▸ Requirements: Format the lines of the listing from the line containing "Task: Click the Build Project hammer icon" through the end of the listing as a JSON list of strings, one string per line. Skip blank lines and leave the pictures out.

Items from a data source
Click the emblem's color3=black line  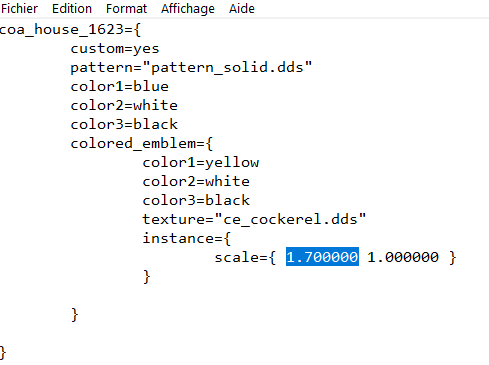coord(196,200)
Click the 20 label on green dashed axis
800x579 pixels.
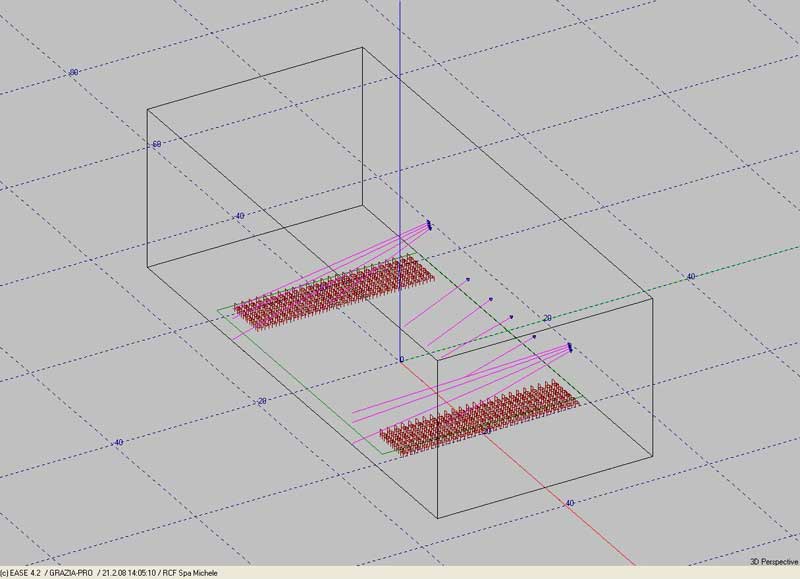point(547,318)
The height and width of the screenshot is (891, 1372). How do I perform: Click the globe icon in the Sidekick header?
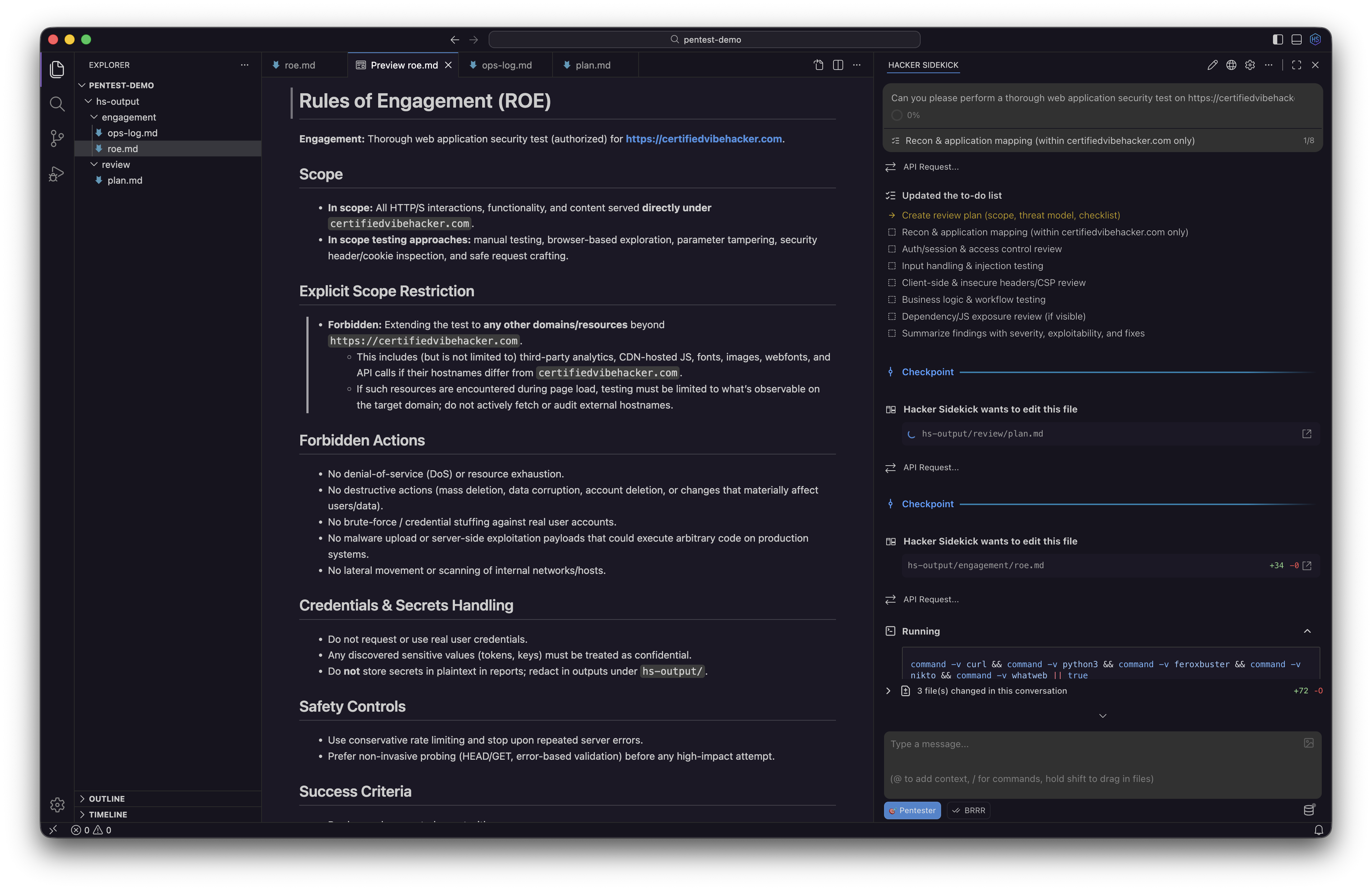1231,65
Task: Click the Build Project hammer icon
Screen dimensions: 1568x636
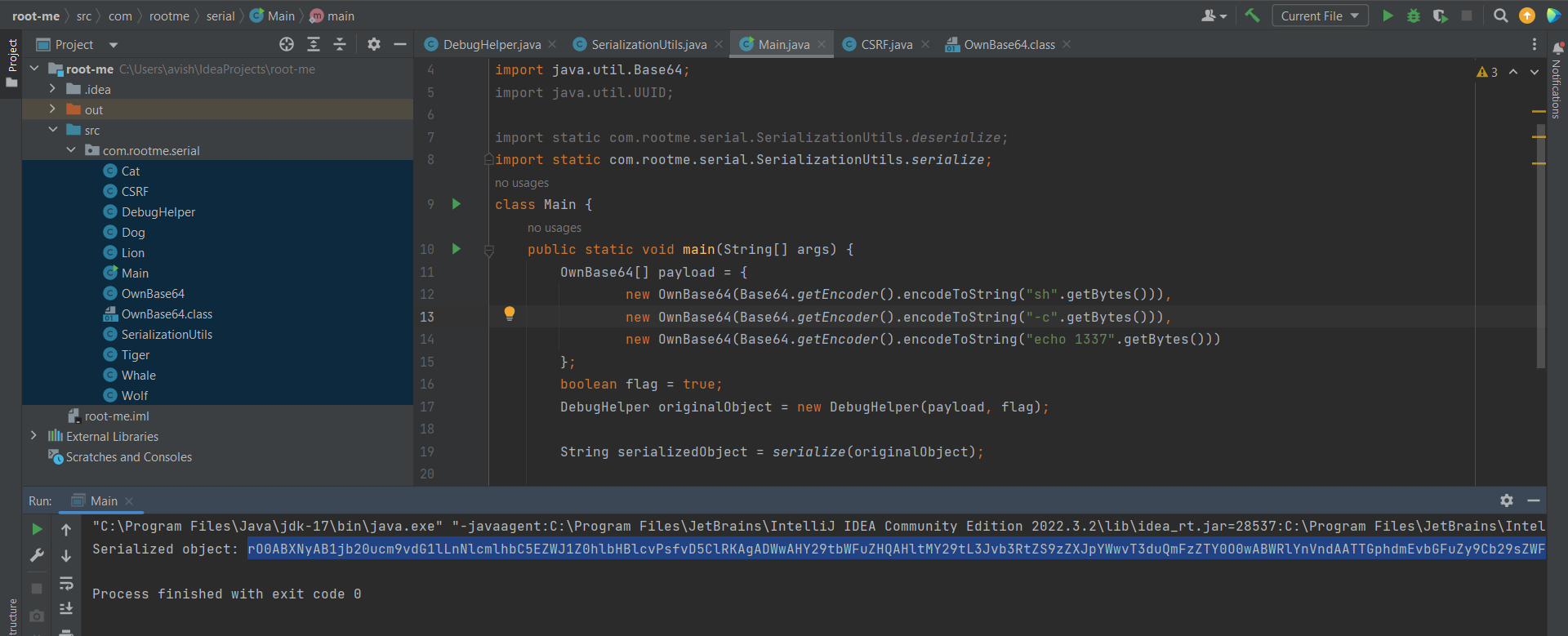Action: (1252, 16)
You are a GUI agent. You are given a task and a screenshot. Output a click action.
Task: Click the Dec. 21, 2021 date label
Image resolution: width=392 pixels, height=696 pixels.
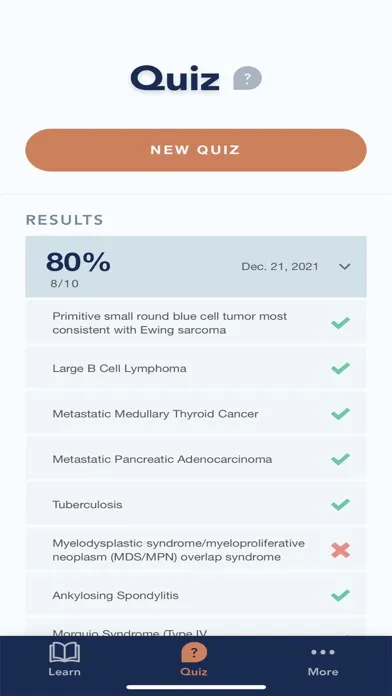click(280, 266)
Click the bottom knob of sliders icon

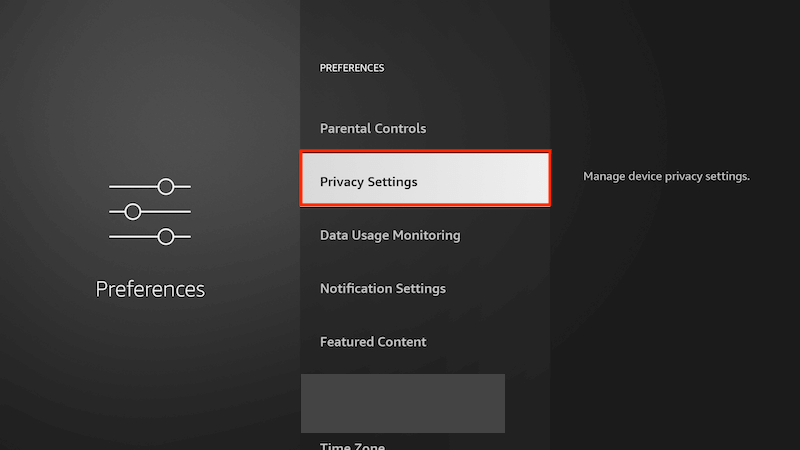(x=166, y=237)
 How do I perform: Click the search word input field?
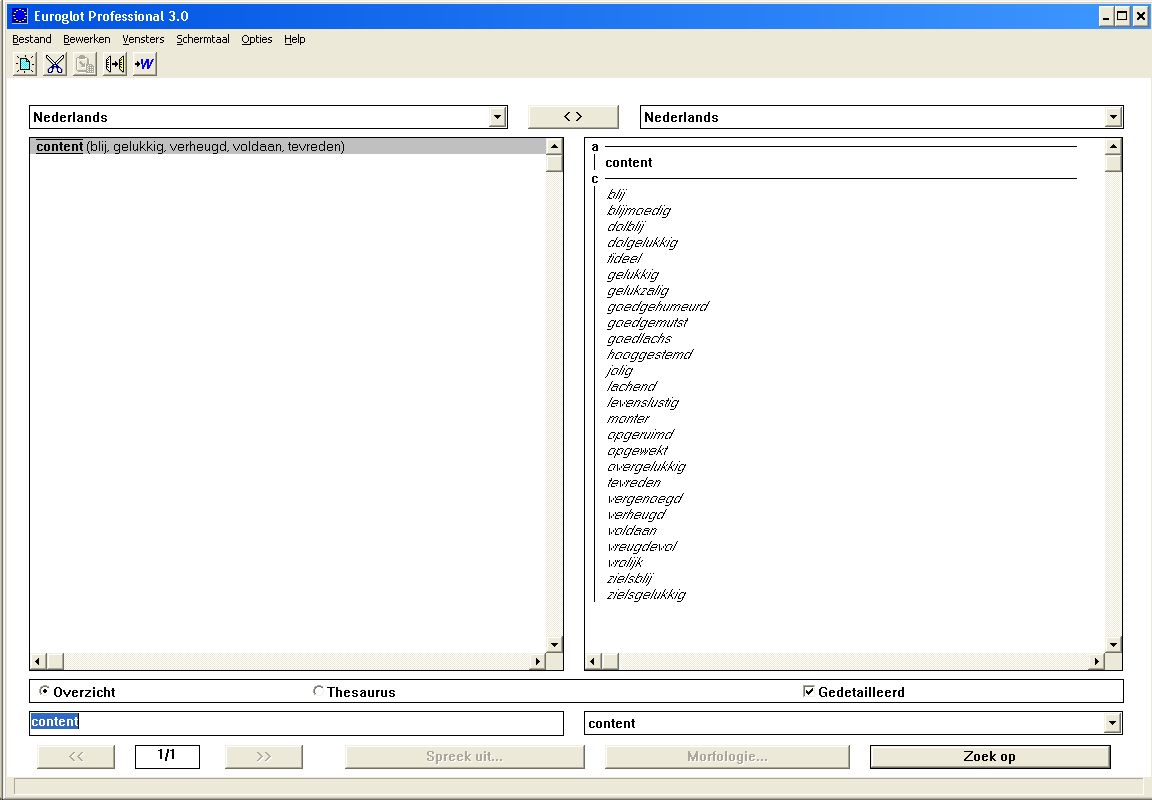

▸ Task answer:
[
  "Task: Click the Build Project hammer icon",
  "Screen dimensions: 1568x636",
  "Action: (1252, 16)",
  "You are a GUI agent. You are given a task and a screenshot. Output a click action.",
  "Task: Click the Dec. 21, 2021 date label",
  "Image resolution: width=392 pixels, height=696 pixels.",
  "click(280, 266)",
  "Click the bottom knob of sliders icon",
  "(x=166, y=237)",
  " How do I perform: Click the search word input field?"
]